The filing is a standard Rule 144 notice indicating an intended sale of 26,600 common shares valued at $416,276.70 against 93,421,769 outstanding shares, to be executed on the NYSE on 09/15/2025. Acquisition records show these shares were bought in open-market transactions in November 2018 and paid in cash. The document also catalogs multiple transactions by related entities in early September 2025 with detailed share counts and gross proceeds. From a market-impact perspective the filing provides transparency on planned insider-related disposition but does not itself state changes to operations, earnings, or governance.
TL;DR: Form 144 complies with disclosure requirements and contains attestations; several recent entity sales are documented.
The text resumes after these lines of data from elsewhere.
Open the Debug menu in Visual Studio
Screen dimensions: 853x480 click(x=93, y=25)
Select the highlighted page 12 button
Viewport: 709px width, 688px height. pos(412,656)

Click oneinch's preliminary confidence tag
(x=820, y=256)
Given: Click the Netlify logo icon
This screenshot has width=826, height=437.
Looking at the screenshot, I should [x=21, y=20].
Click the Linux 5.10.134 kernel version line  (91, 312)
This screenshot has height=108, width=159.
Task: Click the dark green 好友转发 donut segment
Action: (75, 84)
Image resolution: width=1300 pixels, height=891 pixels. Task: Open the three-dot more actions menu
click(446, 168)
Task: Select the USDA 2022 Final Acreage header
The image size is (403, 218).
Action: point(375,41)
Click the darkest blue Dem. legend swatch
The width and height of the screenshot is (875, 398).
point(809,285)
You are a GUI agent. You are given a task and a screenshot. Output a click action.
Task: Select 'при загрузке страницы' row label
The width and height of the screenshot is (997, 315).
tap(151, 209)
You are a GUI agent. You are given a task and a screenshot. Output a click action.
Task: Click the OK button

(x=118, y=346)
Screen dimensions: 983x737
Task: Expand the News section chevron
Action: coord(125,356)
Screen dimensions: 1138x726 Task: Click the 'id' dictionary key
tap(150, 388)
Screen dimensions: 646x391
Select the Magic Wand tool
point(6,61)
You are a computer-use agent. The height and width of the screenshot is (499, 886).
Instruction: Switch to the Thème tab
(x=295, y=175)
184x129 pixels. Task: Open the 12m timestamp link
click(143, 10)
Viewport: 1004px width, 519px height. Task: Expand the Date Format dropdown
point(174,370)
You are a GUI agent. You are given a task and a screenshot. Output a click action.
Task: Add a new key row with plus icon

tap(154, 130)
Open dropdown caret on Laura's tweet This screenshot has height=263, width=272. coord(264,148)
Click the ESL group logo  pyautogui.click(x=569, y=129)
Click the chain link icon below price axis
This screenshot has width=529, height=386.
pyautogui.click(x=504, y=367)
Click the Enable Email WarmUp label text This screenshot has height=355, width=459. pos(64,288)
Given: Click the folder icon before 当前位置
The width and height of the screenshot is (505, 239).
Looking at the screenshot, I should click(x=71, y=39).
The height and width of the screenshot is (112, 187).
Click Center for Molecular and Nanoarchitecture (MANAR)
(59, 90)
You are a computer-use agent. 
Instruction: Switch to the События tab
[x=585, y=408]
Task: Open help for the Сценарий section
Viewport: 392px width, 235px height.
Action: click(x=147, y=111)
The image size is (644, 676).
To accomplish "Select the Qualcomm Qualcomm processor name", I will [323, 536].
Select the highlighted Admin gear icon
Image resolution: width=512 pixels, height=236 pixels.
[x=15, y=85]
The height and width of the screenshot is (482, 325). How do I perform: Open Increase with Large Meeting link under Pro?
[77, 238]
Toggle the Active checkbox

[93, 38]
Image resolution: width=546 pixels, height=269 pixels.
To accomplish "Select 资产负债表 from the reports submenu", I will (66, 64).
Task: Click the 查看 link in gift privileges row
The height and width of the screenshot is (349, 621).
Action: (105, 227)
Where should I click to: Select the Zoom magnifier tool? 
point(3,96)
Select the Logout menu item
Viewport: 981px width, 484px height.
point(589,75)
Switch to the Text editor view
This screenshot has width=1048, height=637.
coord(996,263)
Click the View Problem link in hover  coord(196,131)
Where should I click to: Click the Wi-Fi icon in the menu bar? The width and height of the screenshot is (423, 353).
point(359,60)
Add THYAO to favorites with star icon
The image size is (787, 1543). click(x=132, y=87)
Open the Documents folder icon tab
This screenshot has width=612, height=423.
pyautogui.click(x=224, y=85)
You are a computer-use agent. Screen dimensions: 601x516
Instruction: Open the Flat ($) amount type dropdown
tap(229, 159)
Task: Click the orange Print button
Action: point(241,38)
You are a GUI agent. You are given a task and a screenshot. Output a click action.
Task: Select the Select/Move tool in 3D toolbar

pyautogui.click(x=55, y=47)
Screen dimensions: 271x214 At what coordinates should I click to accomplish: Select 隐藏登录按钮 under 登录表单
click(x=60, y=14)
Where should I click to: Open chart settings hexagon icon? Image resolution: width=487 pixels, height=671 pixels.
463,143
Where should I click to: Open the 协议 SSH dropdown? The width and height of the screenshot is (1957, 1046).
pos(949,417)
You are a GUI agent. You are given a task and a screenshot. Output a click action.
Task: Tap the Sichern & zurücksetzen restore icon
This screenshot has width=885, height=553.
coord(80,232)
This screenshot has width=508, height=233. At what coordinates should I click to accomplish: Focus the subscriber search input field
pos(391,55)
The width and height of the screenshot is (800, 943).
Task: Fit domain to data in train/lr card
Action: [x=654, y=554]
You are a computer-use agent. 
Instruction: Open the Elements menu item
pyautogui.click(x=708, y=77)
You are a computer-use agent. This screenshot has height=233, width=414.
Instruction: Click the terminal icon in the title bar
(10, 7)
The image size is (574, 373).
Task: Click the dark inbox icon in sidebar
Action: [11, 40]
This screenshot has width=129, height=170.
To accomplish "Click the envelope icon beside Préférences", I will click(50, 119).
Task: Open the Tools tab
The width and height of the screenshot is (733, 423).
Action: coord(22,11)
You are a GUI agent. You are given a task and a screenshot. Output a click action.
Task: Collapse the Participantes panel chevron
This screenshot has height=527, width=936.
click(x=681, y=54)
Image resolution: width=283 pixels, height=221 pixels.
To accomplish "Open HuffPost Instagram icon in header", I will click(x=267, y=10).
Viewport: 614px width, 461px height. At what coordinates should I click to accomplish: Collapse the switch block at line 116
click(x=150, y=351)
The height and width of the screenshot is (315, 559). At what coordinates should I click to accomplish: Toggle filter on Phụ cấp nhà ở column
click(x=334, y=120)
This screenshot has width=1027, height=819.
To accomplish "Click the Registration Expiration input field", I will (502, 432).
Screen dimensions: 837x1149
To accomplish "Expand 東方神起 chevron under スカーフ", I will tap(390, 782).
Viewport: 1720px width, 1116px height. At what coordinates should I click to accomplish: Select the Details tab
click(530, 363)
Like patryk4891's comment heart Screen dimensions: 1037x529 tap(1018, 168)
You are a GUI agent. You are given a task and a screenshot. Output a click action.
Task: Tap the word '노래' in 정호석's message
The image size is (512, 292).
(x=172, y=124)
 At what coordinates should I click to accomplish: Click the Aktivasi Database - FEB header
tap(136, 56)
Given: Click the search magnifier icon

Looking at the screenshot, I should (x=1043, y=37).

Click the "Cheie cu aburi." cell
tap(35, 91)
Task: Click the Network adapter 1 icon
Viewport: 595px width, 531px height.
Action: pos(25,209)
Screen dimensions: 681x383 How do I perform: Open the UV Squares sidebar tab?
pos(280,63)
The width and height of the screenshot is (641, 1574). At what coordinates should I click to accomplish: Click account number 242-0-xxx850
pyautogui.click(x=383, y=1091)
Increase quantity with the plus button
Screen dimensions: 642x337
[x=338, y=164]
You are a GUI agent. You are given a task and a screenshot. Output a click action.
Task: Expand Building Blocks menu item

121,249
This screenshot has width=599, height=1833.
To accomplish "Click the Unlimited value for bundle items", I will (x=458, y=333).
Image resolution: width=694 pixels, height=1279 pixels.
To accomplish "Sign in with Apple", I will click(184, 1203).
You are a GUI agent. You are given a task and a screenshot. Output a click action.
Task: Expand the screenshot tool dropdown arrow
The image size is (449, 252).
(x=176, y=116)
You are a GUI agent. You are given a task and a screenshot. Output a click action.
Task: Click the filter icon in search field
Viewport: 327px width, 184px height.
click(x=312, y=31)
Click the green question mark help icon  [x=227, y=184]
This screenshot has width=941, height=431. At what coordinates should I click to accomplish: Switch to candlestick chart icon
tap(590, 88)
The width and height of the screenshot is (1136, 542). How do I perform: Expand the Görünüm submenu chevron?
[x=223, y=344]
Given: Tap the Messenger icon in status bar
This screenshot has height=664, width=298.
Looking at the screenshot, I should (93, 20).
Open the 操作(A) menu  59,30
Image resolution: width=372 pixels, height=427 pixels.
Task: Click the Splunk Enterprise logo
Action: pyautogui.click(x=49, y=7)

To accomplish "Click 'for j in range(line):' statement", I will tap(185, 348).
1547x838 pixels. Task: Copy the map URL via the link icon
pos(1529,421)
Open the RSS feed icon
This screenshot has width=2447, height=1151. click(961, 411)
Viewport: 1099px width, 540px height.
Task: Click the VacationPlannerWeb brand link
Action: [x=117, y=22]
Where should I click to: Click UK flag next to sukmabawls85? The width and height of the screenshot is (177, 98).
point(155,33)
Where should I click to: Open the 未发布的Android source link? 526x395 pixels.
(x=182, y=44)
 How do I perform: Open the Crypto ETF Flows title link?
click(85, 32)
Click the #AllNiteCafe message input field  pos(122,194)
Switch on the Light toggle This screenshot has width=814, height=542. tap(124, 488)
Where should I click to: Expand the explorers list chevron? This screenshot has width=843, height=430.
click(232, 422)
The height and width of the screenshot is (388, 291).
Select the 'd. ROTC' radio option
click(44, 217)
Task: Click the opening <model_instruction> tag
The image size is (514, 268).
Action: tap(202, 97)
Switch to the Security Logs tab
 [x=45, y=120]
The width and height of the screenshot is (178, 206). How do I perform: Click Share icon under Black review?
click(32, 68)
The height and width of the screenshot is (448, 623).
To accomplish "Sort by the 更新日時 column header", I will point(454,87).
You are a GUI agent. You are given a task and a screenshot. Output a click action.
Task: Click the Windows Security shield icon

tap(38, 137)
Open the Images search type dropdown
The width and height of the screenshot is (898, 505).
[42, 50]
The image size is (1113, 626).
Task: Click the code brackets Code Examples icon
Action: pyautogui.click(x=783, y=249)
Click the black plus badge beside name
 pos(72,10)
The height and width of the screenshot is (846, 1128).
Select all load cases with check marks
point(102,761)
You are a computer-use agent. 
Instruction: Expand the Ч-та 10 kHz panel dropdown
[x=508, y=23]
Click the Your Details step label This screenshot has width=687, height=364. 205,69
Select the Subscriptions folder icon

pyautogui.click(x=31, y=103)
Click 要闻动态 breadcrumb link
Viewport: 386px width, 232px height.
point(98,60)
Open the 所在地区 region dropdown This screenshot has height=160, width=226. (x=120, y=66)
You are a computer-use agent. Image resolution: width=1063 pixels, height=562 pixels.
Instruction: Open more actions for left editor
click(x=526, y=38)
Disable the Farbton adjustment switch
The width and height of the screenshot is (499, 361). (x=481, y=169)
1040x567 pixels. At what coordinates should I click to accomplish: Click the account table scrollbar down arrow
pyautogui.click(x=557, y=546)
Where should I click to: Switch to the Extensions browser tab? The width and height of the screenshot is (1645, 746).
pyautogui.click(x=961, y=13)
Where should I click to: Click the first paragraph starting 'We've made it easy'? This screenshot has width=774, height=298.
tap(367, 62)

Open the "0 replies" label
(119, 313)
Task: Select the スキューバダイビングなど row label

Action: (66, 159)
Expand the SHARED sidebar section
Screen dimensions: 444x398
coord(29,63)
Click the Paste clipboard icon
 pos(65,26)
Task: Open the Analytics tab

The notice includes necessary acquisition details, payment method, sale date, broker information (Morgan Stanley Smith Barney LLC), and the seller representation denying undisclosed material adverse information. It documents prior open-market purchases from November 2018 and lists multiple sales by MIRELF-related entities in September 2025 with dates, amounts, and gross proceeds. The filing meets Rule 144 reporting elements and includes the required legal attestation, enabling review for any internal compliance follow-up but does not by itself indicate a regulatory issue.
FAQ
What does Veris Residential's (VRE) Form 144 report?
When and how were the shares being sold acquired?
Which broker will handle the proposed sale in the Form 144?
Does the filing disclose other recent sales of VRE shares?
How many shares outstanding does Veris Residential report in the filing?